STATE OF OHIO ) IN THE COURT OF APPEALS )ss: NINTH JUDICIAL DISTRICT COUNTY OF LORAIN )

STATE OF OHIO C.A. No. 11CA009973

Appellee

v. APPEAL FROM JUDGMENT ENTERED IN THE JUSTIN MARTIN CHAPMAN COURT OF COMMON PLEAS COUNTY OF LORAIN, OHIO Appellant CASE No. 05CR068947

DECISION AND JOURNAL ENTRY

Dated: February 21, 2012

DICKINSON, Judge.

INTRODUCTION

{¶1} After he was twice tried and convicted on various charges, including murder and

attempted murder, this Court vacated Justin Chapman’s sentence of 30 years to life. On remand,

Mr. Chapman successfully moved for recusal of the trial judge. His case was assigned to a

different judge, who resentenced him to 33 years to life in prison. He has appealed. This Court

affirms because, it is without authority to pass upon disqualification of judges, and in

resentencing Mr. Chapman, the judge who received the case after recusal properly exercised his

discretion in imposing more prison time than the first court had imposed.

BACKGROUND

{¶2} In 2005, Justin Chapman, Darren English, and Julian Smith decided to rob

William Fiske. Armed with handguns and wearing masks, the three men knocked on Mr. Fiske’s

door. When he opened it, the men rushed in, and Mr. English began struggling with Mr. Fiske. 2

One or both of the other men began shooting at Mr. Fiske while he struggled with Mr. English.

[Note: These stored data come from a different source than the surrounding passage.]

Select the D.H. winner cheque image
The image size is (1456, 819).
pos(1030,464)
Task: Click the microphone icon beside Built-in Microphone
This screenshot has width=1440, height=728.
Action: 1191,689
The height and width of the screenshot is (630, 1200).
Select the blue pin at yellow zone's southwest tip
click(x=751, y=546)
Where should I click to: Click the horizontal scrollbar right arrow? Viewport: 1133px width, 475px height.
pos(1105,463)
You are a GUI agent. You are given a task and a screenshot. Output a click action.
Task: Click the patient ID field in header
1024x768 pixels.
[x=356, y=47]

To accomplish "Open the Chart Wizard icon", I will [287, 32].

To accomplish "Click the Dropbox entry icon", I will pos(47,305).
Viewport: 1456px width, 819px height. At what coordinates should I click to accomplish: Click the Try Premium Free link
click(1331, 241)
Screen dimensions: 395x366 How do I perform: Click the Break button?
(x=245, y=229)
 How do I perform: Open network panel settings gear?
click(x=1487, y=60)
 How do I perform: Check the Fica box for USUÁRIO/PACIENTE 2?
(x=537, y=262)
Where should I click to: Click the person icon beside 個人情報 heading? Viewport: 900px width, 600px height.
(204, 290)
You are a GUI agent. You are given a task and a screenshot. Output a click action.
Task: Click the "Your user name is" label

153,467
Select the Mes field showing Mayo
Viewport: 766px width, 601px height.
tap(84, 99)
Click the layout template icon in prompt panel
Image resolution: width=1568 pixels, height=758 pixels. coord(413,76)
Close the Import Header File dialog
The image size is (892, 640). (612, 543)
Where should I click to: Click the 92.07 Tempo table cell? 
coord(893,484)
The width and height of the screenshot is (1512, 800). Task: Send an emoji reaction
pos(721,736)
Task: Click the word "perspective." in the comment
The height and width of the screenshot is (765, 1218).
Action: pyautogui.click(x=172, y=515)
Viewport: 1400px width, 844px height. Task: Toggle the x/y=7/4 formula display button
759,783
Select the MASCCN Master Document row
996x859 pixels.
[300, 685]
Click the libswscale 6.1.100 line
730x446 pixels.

Mr. Fiske was wounded five times in his back and arm. Mr. English was shot and died within an

hour. Mr. Fiske recovered, but suffers from chronic pain and problems associated with his

gunshot wounds.

{¶3} In 2007, Mr. Chapman was convicted of murder, attempted murder, felonious

assault, aggravated burglary, possession of criminal tools, tampering with evidence, and having a

weapon while under disability. He was sentenced to an aggregate term of 35 years to life in

prison. This court reversed his convictions, and the State retried him in 2009. State v. Chapman,

9th Dist. No. 07CA009161, 2008-Ohio-1452. At his second trial, he was convicted of the same

counts and sentenced to an aggregate of 30 years to life. This Court affirmed his convictions, but

vacated his sentence because of some comments that the trial court had made that “created the

appearance that it sentenced him to a longer prison term for exercising his right to a jury trial.”

State v. Chapman, 190 Ohio App. 3d 528, 2010-Ohio-5924 at ¶ 1 (9th Dist.).

{¶4} On remand, Mr. Chapman moved the trial judge to recuse himself. The record

does not contain a transcript of the hearing on that motion, but one was held before the judge

recused himself. The case was transferred to a different judge for resentencing. That judge

sentenced Mr. Chapman to an aggregate term of 33 years to life in prison. Mr. Chapman has

appealed his sentence.

RECUSAL

{¶5} Mr. Chapman’s first and second assignments of error are that the trial judge

incorrectly recused himself following our last remand and allowed the resentencing judge to

circumvent this Court’s remand order by increasing the sentence. Following this Court’s partial

reversal in December 2010, the trial court scheduled a resentencing hearing. On January 12, 3

2011, Mr. Chapman moved the trial judge to recuse himself, and the judge held a hearing on the

motion. The judge granted the motion for recusal on January 14, 2011, and ordered the case

transferred to the administrative judge for reassignment. Mr. Chapman’s case was soon

reassigned for proceedings consistent with this Court’s opinion in State v. Chapman, 190 Ohio

App. 3d 528, 2010-Ohio-5924, at ¶ 33 (9th Dist.). On February 25, 2011, the new judge held a

resentencing hearing.

{¶6} Mr. Chapman has argued that the trial court incorrectly granted his motion for

recusal. A court of appeals lacks jurisdiction to review a trial court judge’s ruling on a motion

for recusal. State ex rel. Hough v. Saffold, 131 Ohio St. 3d 54, 2012-Ohio-28, at ¶2; see also

R.C. 2701.03. Even if this Court had jurisdiction to consider this issue, under the doctrine of

invited error, Mr. Chapman cannot take advantage of a claimed error that he himself invited or

induced the court to make. State v. Rohrbaugh, 126 Ohio St. 3d 421, 2010-Ohio-3286, at ¶ 10

(quoting State ex rel. Kline v. Carroll, 96 Ohio St. 3d 404, 2002-Ohio-4849, at ¶ 27). The first

assignment of error is overruled.

{¶7} Mr. Chapman has also argued that the judge who heard the trial incorrectly “let[ ]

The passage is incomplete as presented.